··· PAGE TEXT ···

Internal combustion engines have been around for about 140 years. In that time, we’ve become fully versed in all their nuances. We can chat with our pals about compression ratios and horsepower and valve timing. We know the advantages of displacement and the efficiency of turbos. Car meets quickly turn into oceans of popped hoods. Even the most cutting-edge engine tech in the latest hypercar is parsed out thoroughly in the automotive media. We know engines. We talk engines. We love engines.

We don’t love motors, though—the electric ones, that is. You know, the ones that have been around for almost 250 years and were powering cars in the 1880s, until gasoline engines overtook them due to their range and speedy refueling. (One of the first alternating-current induction motor inventors: Nikola Tesla.) Our collective and virtually absolute lack of knowledge of what actually drives the wheels of all the new electric vehicles on the roads today is, indeed, puzzling. How bad is this problem? Most EV owners probably don’t even know where the motors are in their cars, or how many there are, or what they look like.

···

REQUIREMENTS:
According to the passage on engines and electric motors, what three things about the motors in their cars do most EV owners probably not know? The lines placed here come from a separate source.

··· DATA PROVIDED ···

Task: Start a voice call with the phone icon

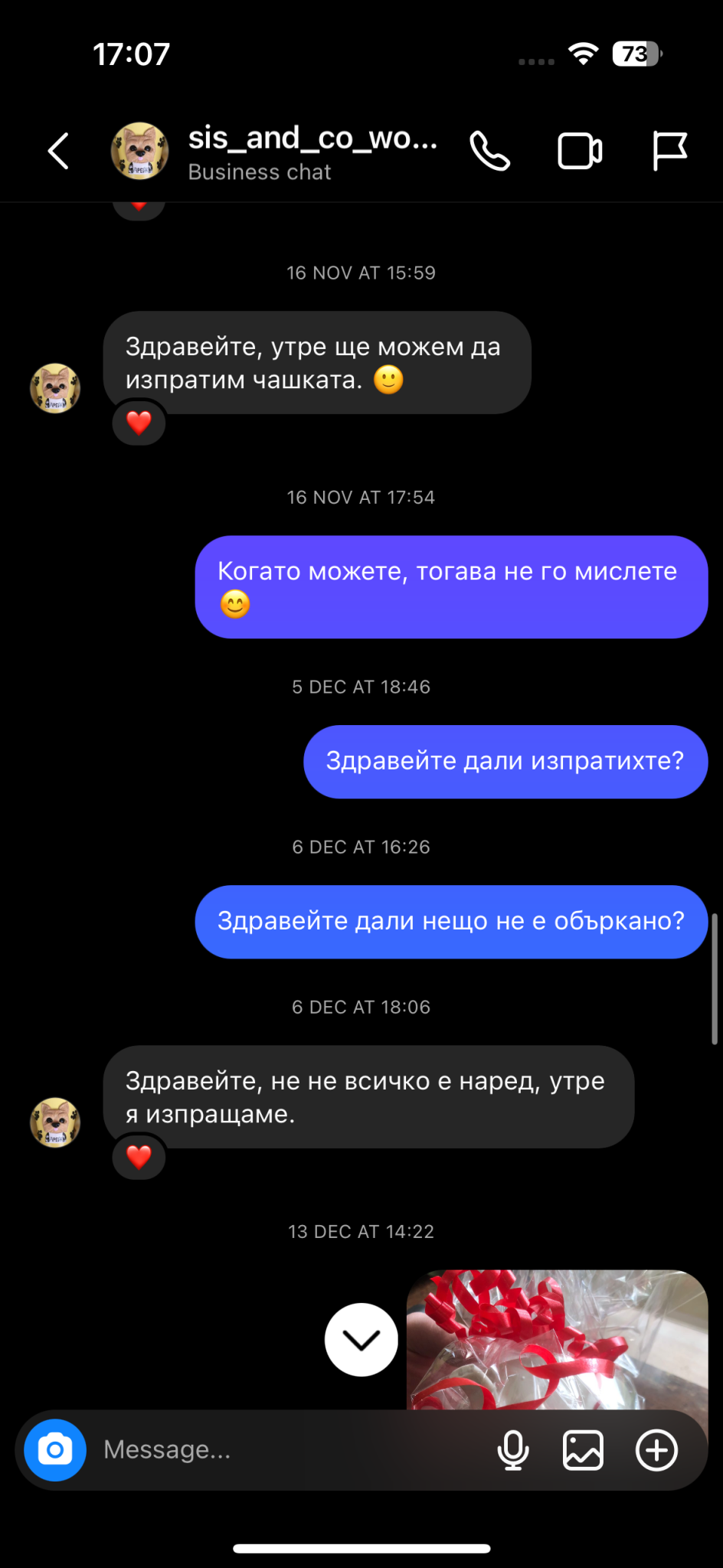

···

RESPONSE TO THE TASK:
- Where the motors are in their cars
- How many motors there are
- What the motors look like